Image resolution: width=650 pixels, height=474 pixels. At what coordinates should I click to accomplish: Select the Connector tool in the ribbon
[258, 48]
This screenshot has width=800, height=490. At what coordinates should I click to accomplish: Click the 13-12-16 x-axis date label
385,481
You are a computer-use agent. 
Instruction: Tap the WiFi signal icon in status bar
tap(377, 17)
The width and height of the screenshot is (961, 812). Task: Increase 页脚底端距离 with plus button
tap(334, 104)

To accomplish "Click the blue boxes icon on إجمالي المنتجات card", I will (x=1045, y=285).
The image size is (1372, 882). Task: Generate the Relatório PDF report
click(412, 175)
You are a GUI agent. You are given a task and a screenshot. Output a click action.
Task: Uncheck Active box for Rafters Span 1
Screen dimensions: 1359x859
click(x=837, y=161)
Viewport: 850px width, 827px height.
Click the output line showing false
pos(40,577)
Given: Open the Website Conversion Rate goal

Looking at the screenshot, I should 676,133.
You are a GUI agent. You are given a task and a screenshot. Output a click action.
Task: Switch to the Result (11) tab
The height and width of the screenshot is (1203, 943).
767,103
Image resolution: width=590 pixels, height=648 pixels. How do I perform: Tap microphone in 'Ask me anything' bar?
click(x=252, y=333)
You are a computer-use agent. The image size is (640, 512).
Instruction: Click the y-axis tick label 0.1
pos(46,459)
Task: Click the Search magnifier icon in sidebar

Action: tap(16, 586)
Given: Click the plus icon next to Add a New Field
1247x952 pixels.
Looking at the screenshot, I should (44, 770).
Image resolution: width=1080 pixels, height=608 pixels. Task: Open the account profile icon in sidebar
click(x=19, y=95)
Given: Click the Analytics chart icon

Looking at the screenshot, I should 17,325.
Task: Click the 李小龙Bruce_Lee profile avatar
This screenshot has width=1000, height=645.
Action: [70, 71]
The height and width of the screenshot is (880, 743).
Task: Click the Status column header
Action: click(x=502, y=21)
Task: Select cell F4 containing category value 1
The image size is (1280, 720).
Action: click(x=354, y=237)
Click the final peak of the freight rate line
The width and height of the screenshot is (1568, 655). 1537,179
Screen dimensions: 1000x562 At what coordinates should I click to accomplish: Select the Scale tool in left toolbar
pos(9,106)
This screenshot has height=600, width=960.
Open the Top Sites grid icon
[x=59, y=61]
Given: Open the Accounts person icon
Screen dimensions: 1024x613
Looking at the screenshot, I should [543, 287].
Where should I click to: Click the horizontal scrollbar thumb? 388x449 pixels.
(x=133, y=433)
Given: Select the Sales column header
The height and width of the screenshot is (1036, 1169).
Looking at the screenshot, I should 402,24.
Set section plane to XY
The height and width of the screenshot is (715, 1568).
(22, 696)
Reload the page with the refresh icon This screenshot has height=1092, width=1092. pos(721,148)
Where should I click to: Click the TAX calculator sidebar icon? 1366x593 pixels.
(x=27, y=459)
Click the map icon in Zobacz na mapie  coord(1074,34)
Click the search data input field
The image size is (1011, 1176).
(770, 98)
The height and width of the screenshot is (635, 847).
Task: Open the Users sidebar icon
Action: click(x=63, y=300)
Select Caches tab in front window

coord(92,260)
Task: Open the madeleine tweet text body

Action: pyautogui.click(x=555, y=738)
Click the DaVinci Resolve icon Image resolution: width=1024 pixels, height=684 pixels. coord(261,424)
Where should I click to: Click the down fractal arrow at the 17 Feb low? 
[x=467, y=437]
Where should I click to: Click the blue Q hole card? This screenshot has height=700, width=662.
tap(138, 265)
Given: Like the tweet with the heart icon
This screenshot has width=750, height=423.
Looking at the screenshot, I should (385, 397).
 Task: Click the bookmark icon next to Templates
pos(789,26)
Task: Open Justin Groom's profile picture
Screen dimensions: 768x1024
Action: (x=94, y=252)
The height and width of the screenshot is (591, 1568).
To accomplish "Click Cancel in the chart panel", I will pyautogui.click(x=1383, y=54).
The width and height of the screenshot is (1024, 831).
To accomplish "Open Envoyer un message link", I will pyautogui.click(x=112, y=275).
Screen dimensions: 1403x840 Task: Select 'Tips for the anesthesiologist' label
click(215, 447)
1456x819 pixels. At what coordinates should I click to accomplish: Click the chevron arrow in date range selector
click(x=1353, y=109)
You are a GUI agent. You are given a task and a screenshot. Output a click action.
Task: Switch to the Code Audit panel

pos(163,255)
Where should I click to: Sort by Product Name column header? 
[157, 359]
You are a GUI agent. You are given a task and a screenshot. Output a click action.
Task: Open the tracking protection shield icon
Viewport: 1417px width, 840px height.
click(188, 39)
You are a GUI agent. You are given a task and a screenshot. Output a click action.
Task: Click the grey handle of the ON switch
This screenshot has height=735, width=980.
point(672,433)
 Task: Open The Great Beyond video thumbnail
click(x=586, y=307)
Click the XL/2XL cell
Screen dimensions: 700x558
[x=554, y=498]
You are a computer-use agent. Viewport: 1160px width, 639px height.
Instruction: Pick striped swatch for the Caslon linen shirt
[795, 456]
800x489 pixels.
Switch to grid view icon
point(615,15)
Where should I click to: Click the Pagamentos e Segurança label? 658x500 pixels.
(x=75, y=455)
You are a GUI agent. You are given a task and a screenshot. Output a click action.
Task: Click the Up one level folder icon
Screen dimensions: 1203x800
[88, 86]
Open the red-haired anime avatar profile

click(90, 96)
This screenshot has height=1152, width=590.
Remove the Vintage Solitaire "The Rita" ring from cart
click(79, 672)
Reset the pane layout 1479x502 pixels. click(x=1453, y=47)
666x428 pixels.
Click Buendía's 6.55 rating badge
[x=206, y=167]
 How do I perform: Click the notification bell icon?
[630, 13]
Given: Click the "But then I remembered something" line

Your task:
Each line from the one containing "Switch to grid view icon" down to the last line of the material above is to be transcribed exactly, with nothing else included.

Task answer:
Switch to grid view icon
point(615,15)
Where should I click to: Click the Pagamentos e Segurança label? 658x500 pixels.
(x=75, y=455)
You are a GUI agent. You are given a task and a screenshot. Output a click action.
Task: Click the Up one level folder icon
Screen dimensions: 1203x800
[88, 86]
Open the red-haired anime avatar profile

click(90, 96)
This screenshot has height=1152, width=590.
Remove the Vintage Solitaire "The Rita" ring from cart
click(79, 672)
Reset the pane layout 1479x502 pixels. click(x=1453, y=47)
666x428 pixels.
Click Buendía's 6.55 rating badge
[x=206, y=167]
 How do I perform: Click the notification bell icon?
[630, 13]
Given: Click the "But then I remembered something" line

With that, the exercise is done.